A dog as nice as the one you describe in your post does not come around just by chance, it means you have put a great deal of time and love into him and love runs strong both ways. We all need love more than creature comforts and dogs are no exception.

I hope you can make it work because he can still make a difference in your life and most certainly wants to. Once you decide to keep him, you will find that avenues and ideas and resources will come your way that may not be apparent now. The fact that you feel so bad about doing it is exactly what is telling you you don't have to. I know it's hard to think positive when life thoughts you such a monkey wrench, but you can start with realizing you do not have to lose your beloved and faithful dog.... Best of luck in achieving what will be best for you and Boo.
Comment by Linda on May 29, 2013 at 10:30am

I agree with the others...don't be too quick to think you have to give him up just because you are moving to an apartment.  I worked full time for over 25 years and had my dogs from mutts to Irish Wolfhounds to corgis and all did just fine.  Everyone of them was happy and well adjusted. 

You are going thru one of the roughest times in a person's life, you will need your Boo to be there when you come home from work, to share kisses and the tears I know you will shed while adjusting to your new life.  Please try to make this work...for both your sakes.

Comment by Beth on May 29, 2013 at 10:11am
Corgis are very adaptable and many can do very well in apartments, as long as they get a long leash walk every day. We have a house, but we don't have a fenced yard and mine are very happy and well-exercised. Maybe like the others say you can find a way to make it work?
Comment by Jane Christensen on May 29, 2013 at 7:59am

So sorry, I would also  suggest trying to keep him. Corgis can adapt to situations quite well and I understand you wanting the best for him but that might still be having him in your life:) If you can't I hope you can find him a wonderful home and post more than once and don't forget to post on other groups you may belong to also. Good luck...I'm sure this is hard for you!

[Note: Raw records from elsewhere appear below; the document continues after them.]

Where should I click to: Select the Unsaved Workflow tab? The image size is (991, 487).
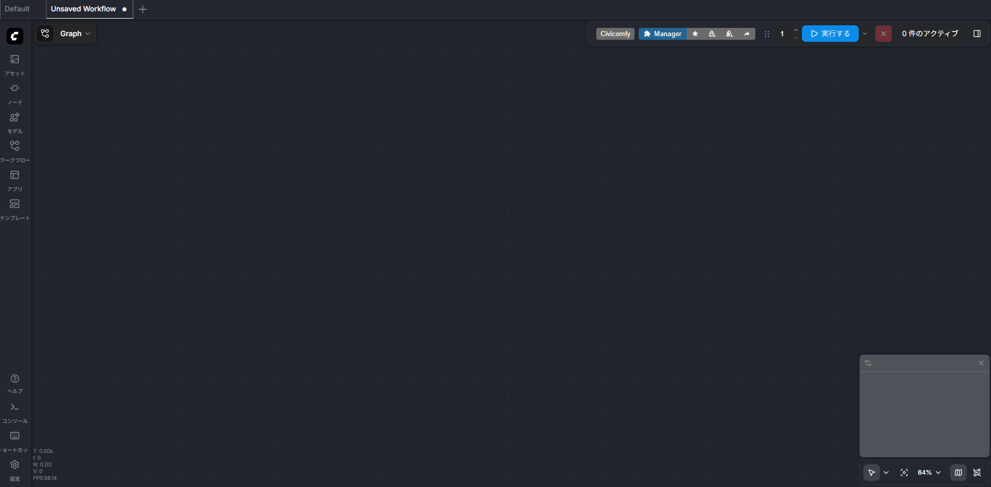(83, 9)
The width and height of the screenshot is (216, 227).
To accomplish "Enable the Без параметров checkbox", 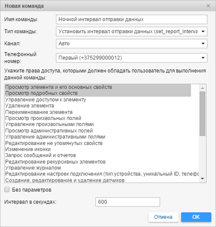I will tap(7, 189).
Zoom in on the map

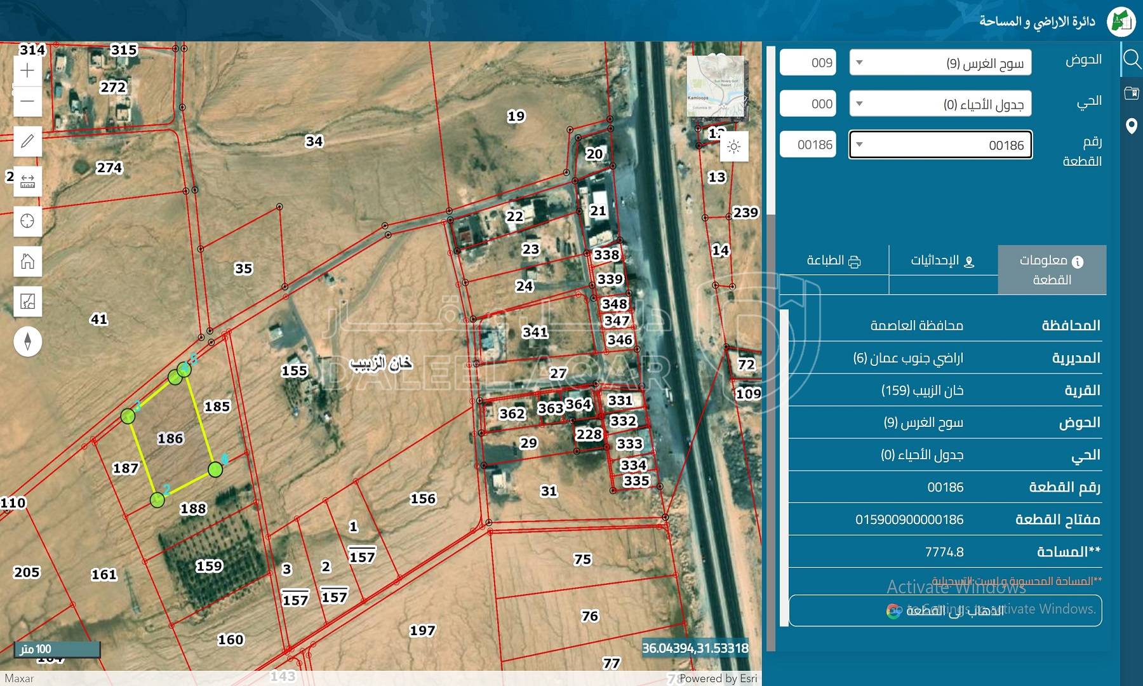click(27, 71)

Comment by Bogart the Cardigan on May 29, 2013 at 6:11am
Stephanie, don't give your dog up without first exploring some ways to make his apartment dwelling life ok for both of you. Research dog walkers and dog daycare facilities. Perhaps once or twice a week he can go to daycare, and the other days you have someone come and take him for a nice walk in the middle of the day. I don't think that would be a bad life for him.